- Poster
- Directed by: Samy
- Written by: Samy
- Produced by: R. Balaji R. Saravana
- Starring: Srikanth Samvrutha Sunil Sangeetha
- Cinematography: Fowzia Fathima
- Edited by: G. Sasikumar
- Music by: Joshua Sridhar
- Production company: Sri Balaji Cine Creations
- Release date: 30 June 2006;
- Country: India
- Language: Tamil

= Uyir =

Uyir is a 2006 Indian Tamil-language erotic thriller film written and directed by Samy in his directorial debut. The film stars Srikanth, Samruvtha (in her Tamil debut), and Sangeetha. The film revolves around a woman who falls in love with her brother-in-law after the demise of her husband. The music was composed by Joshua Sridhar with cinematography by Fowzia Fathima and editing by G. Sasikumar. The film was released on 30 June 2006.

== Plot ==
Sundar (Srikanth) moves in with his brother's (Asim Sharma) family, consisting of his brother, sister-in-law Arundathi (Sangeetha), and their daughter Aishwarya. Sundar becomes very close to all three of them, but unbeknownst to him, Arundathi is interested in him. Sundar drops his niece off at school every day and meets his girlfriend Anandhi (Samvrutha Sunil) there. His brother is excited to learn about their relationship but soon afterward commits suicide. Arundathi claims that his suicide was caused by problems at work. Sundar feels obligated to take care of his late brother's family, as Arundathi and Aishwarya have nowhere else to go. Arundathi tries her best to end Sundar's relationship with Anandhi while subtly hinting to Sundar about her love for him. Anandhi tries to warn Sundar about his conniving sister-in-law, but Arundathi succeeds in her plan. Whether Sundar gets together with Anandhi or not constitutes the rest of the plot.

== Cast ==
- Srikanth as Sundar
- Samruvtha as Anandhi
- Sangeetha as Arundathi
The uncredited cast includes Asim Sharma as Sundar's brother and Balaji as Sundar's friend.

==Production==
The film marked the directorial debut of Samy who earlier assisted S. A. Chandrasekhar and Cheran.

== Soundtrack ==
Soundtrack was composed by Joshua Sridhar.

1. "Convent Sollitharum" - Tippu, Natash, Dhanni
2. "Udhadum Udhadum" - Karthik, Chandni
3. "Aarum Ponnum" - Joshua Sridhar, Mahathi, Shalini
4. "Kann Simittum Nerame" - Haricharan, Shalini, Mahathi
5. "Uyir Theme Music"
6. "Kanne Kadhal Nilame" - Pradeep, Harini

==Reception==
The Hindu wrote "After a point the end is guessable, yet the treatment is a reiteration of Sami's astuteness.
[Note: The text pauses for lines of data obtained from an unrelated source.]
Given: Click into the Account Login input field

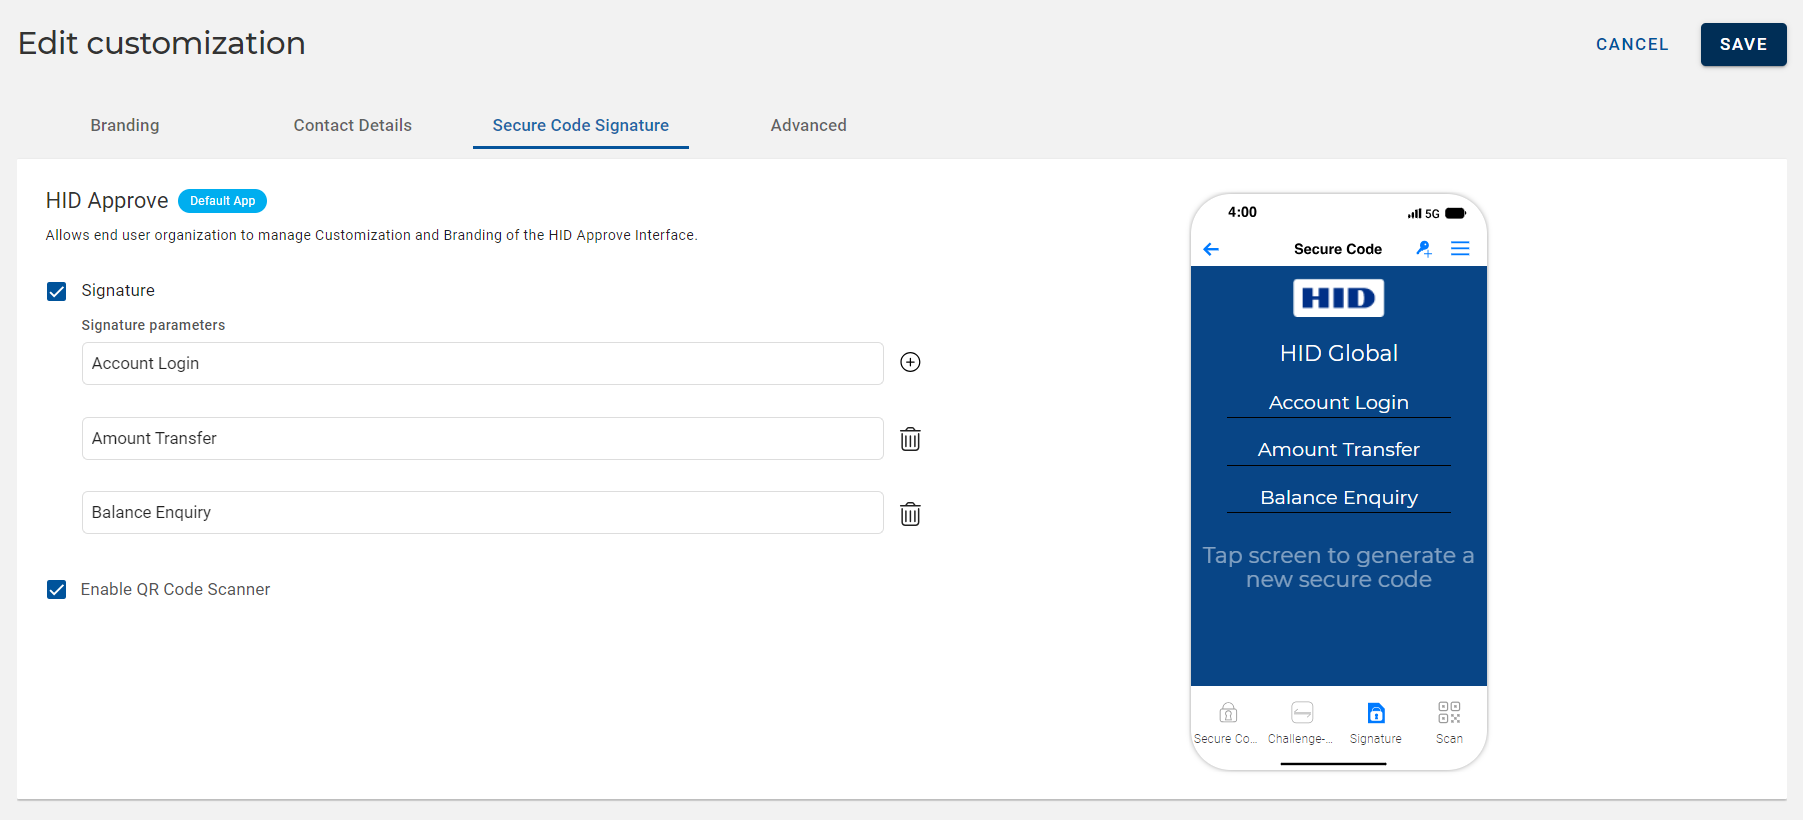Looking at the screenshot, I should click(482, 364).
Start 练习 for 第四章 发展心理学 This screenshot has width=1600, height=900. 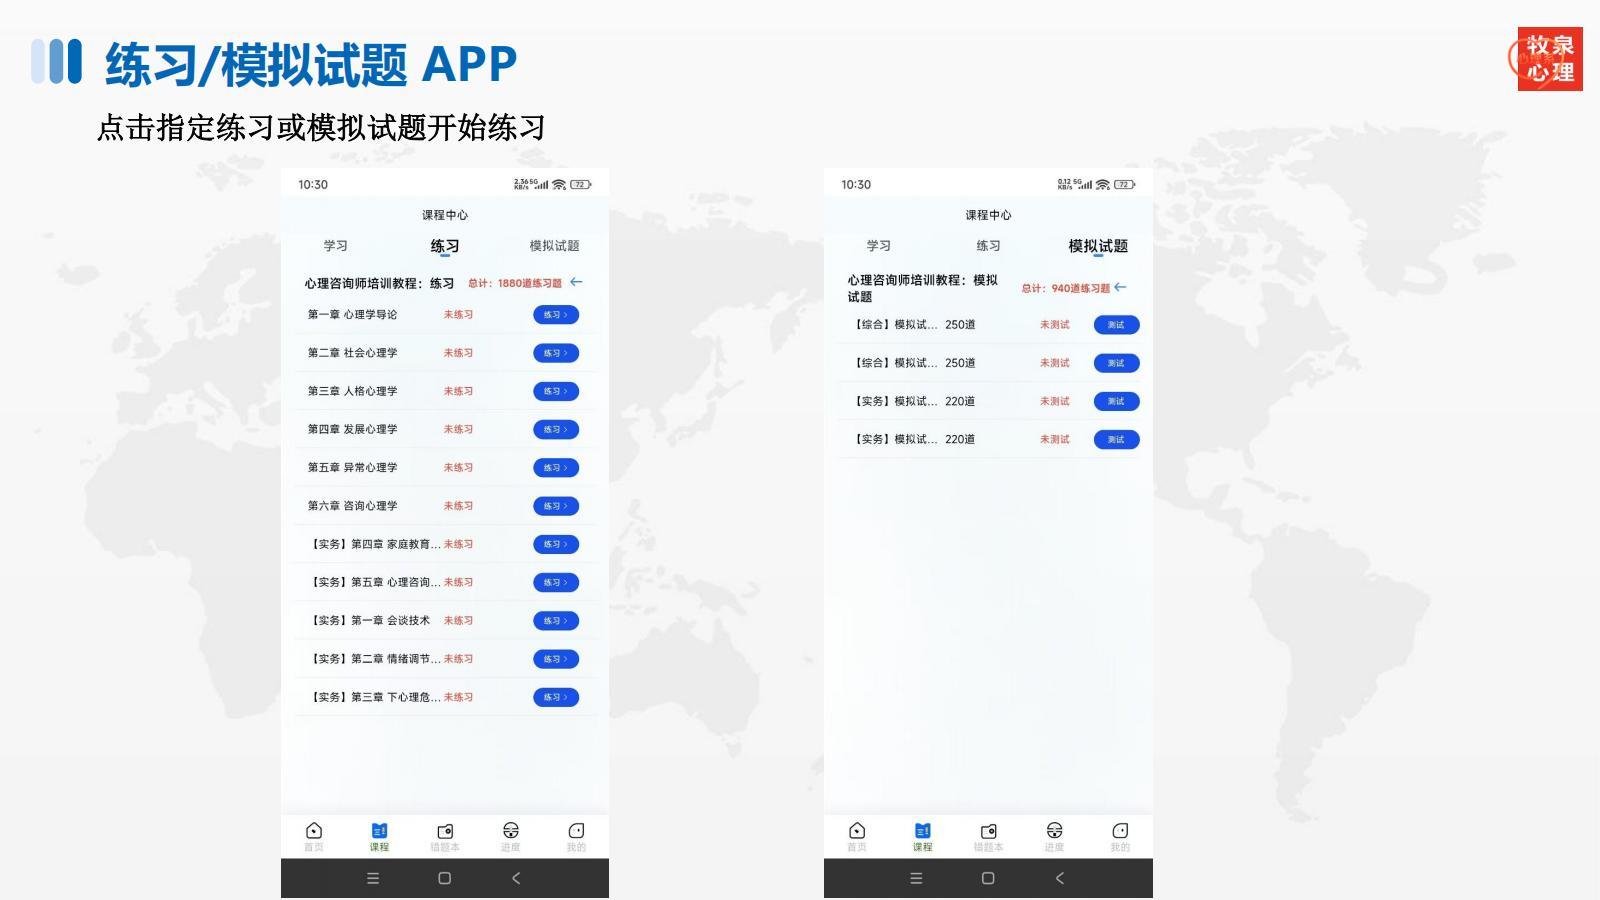click(x=555, y=430)

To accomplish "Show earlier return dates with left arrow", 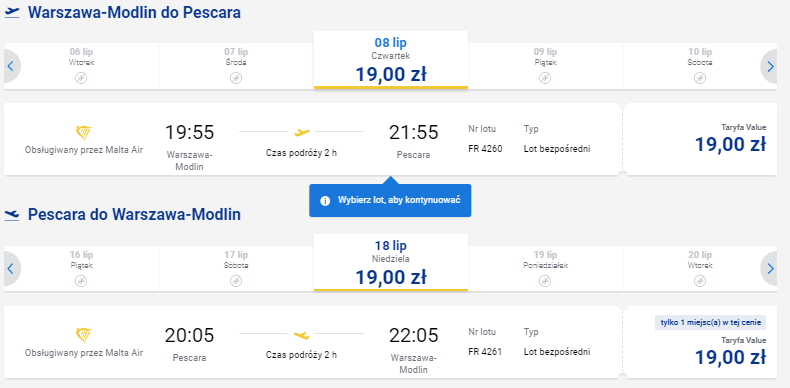I will (11, 269).
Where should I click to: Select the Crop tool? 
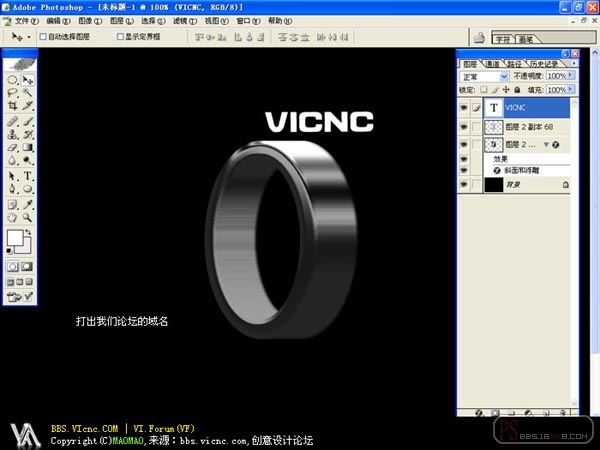[x=13, y=105]
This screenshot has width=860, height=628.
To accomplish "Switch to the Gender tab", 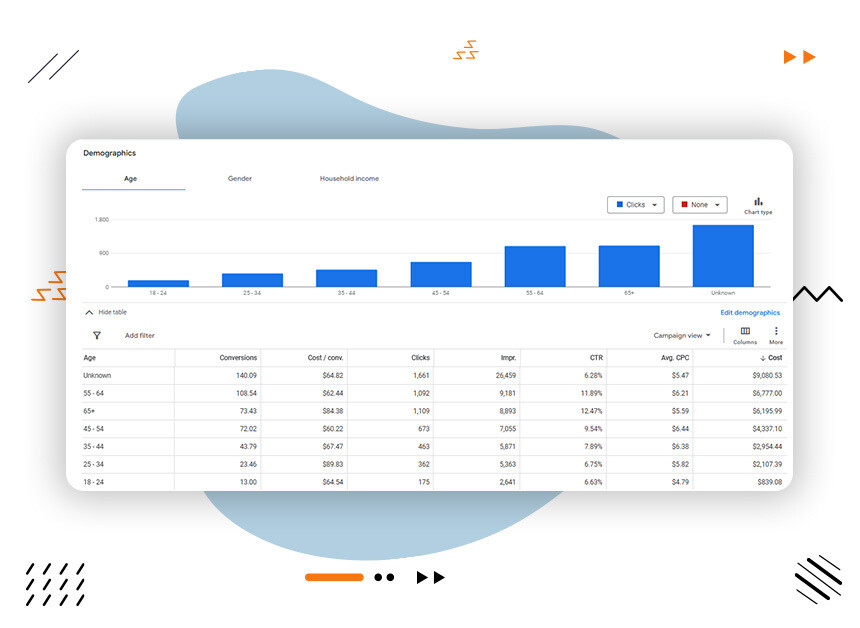I will (240, 179).
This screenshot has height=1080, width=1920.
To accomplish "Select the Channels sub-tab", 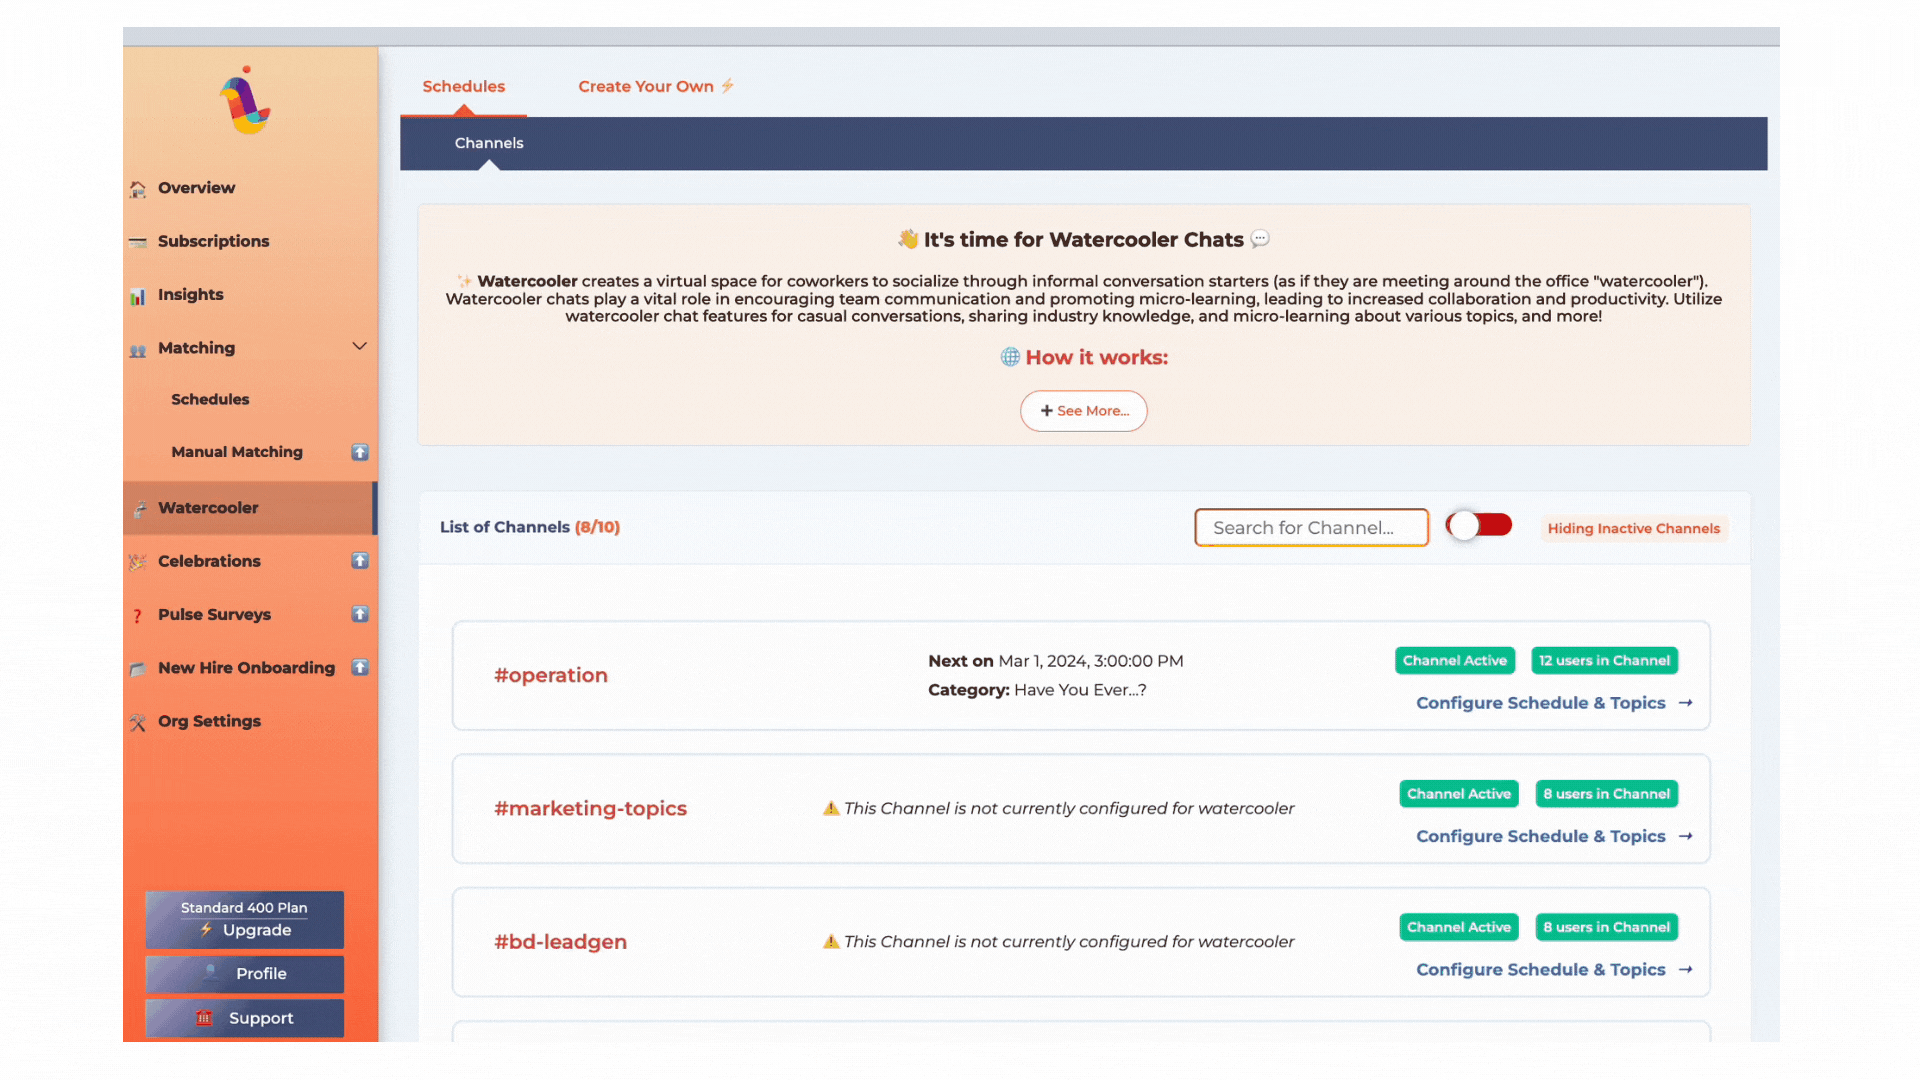I will 489,143.
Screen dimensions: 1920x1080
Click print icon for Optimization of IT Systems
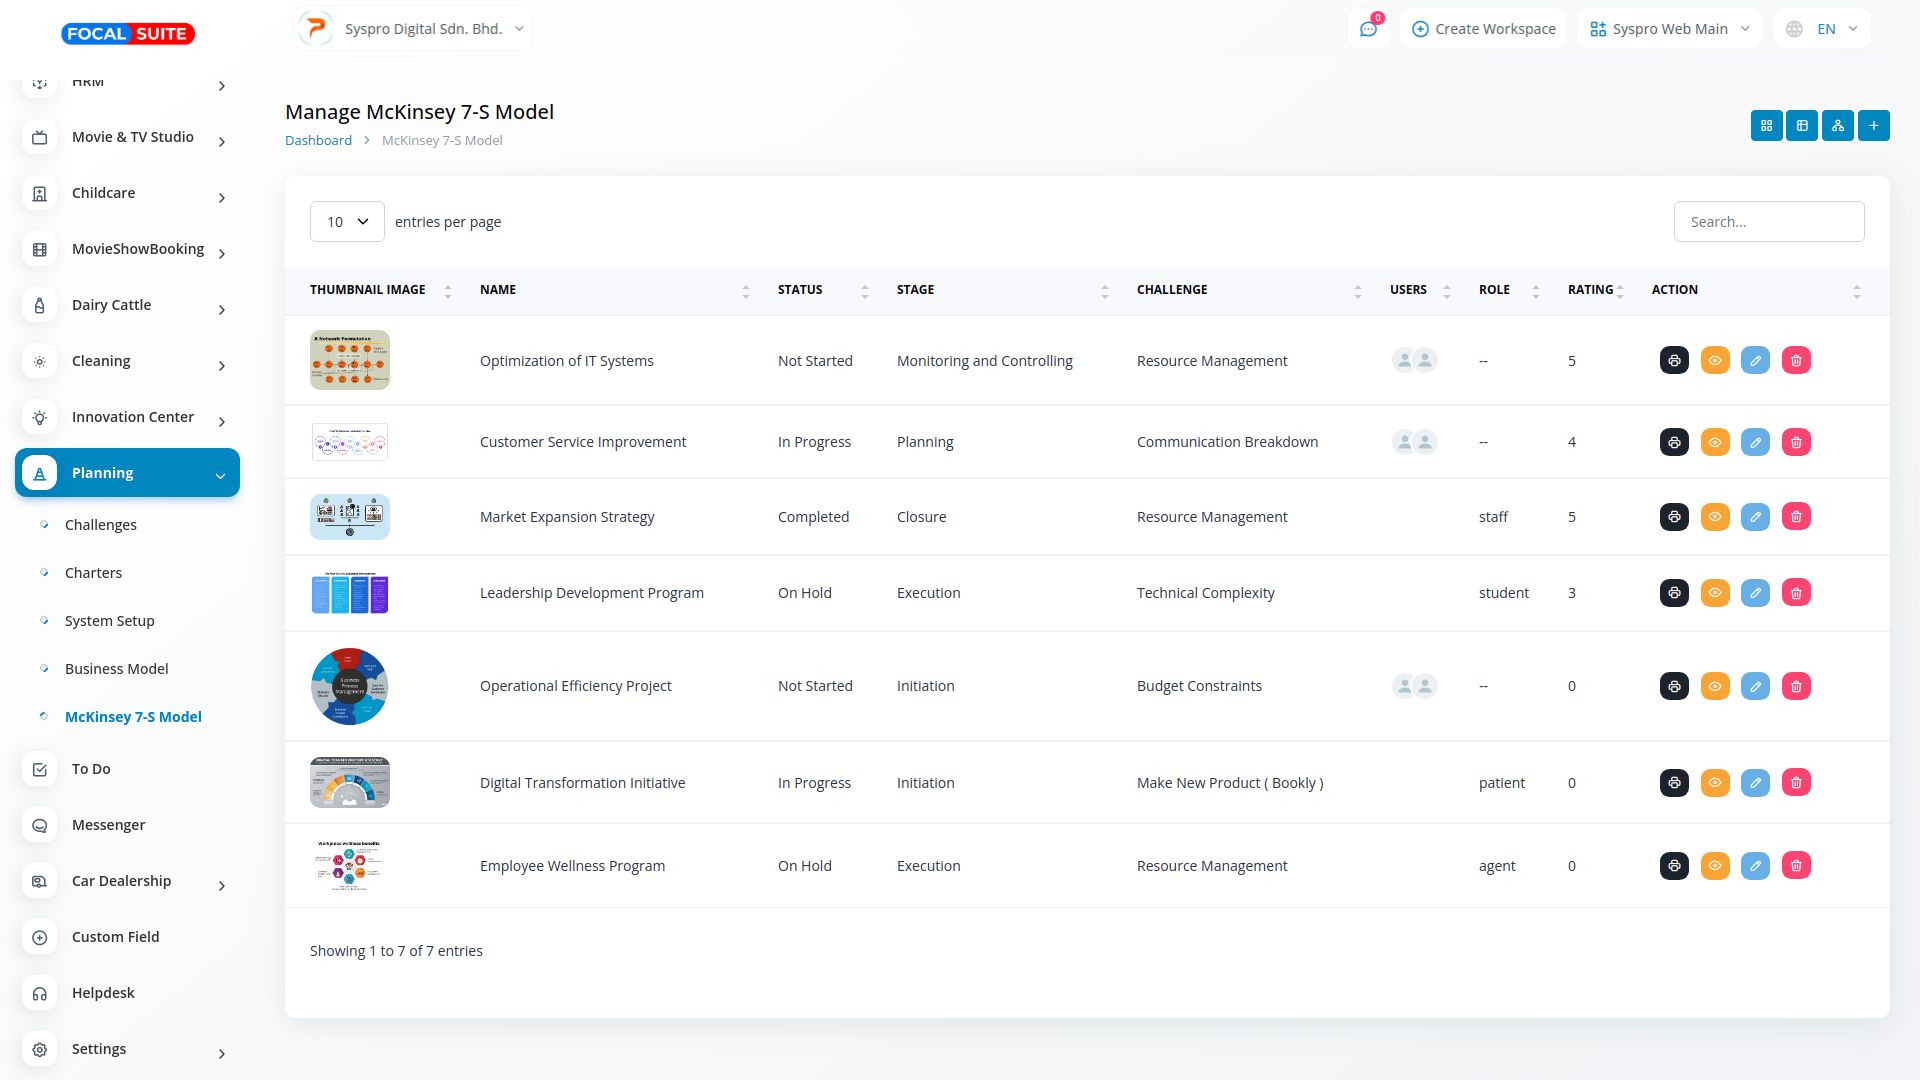(x=1674, y=361)
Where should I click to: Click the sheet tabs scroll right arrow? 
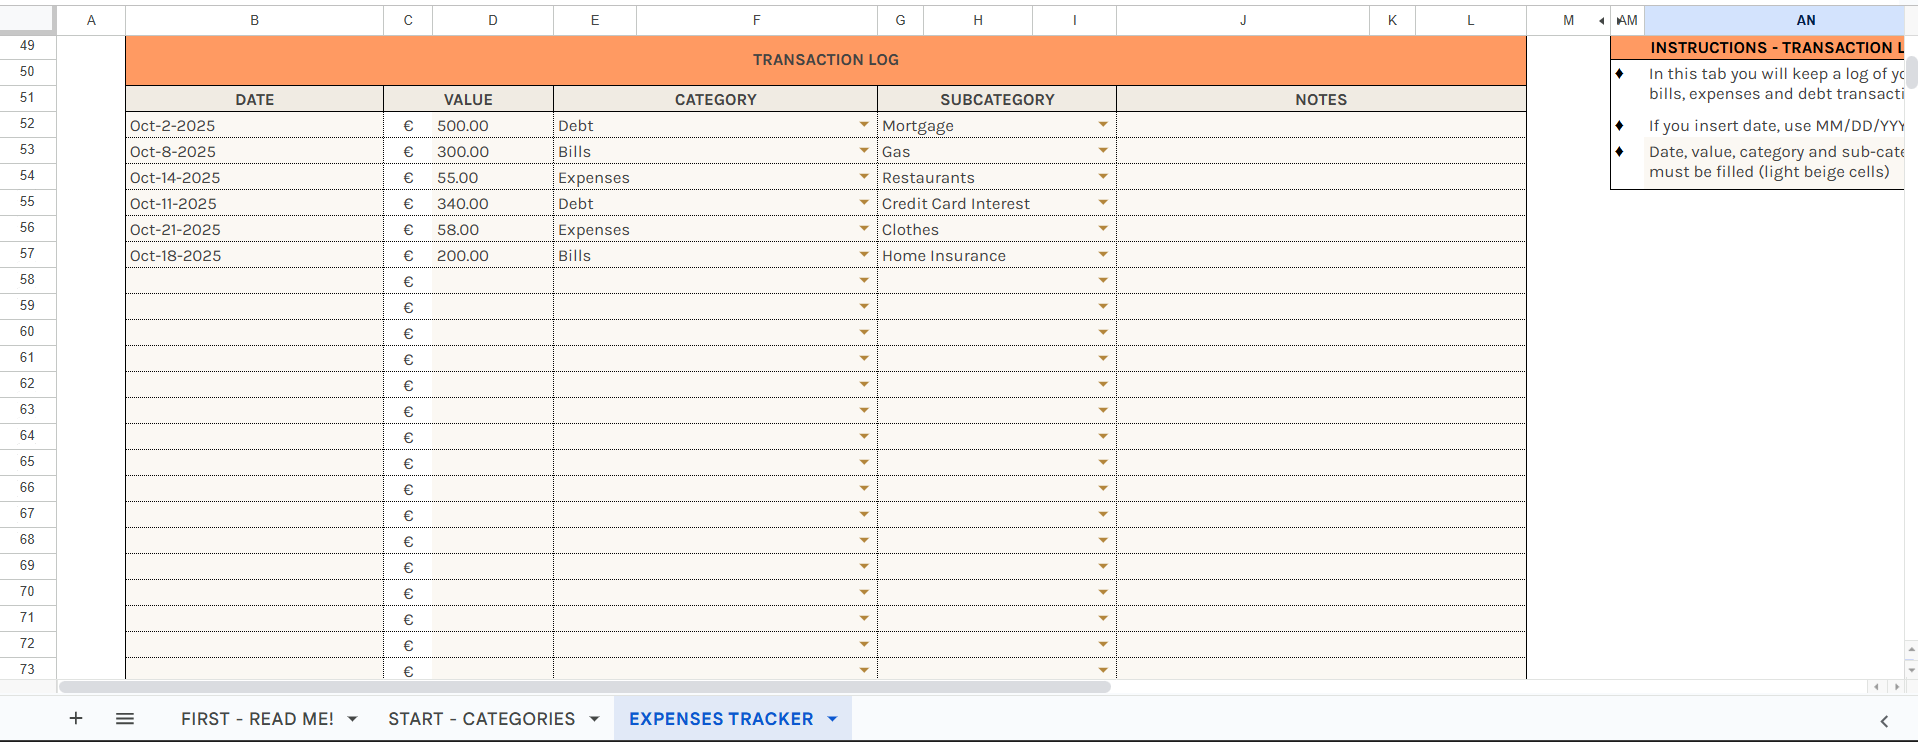[x=1897, y=687]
Story, screenplay, dialogue writer and director Sami, you hear, has worked with the likes of Parthiban and Cheran. The positive influence shows". Rediff called it "a lifeless film". Malini Mannath of Chennai Online wrote "What is worth appreciating about 'Uyir' is the director's sincere attempt to offer the viewer a fare different from the routine ones, not taking recourse to overt glamour or vulgarity though there was enough room for the script to be manipulated, and yet give a film that is fairly engaging". Cinesouth wrote "Director Samy can be lauded for accelerating the speed of the film with a very few characters".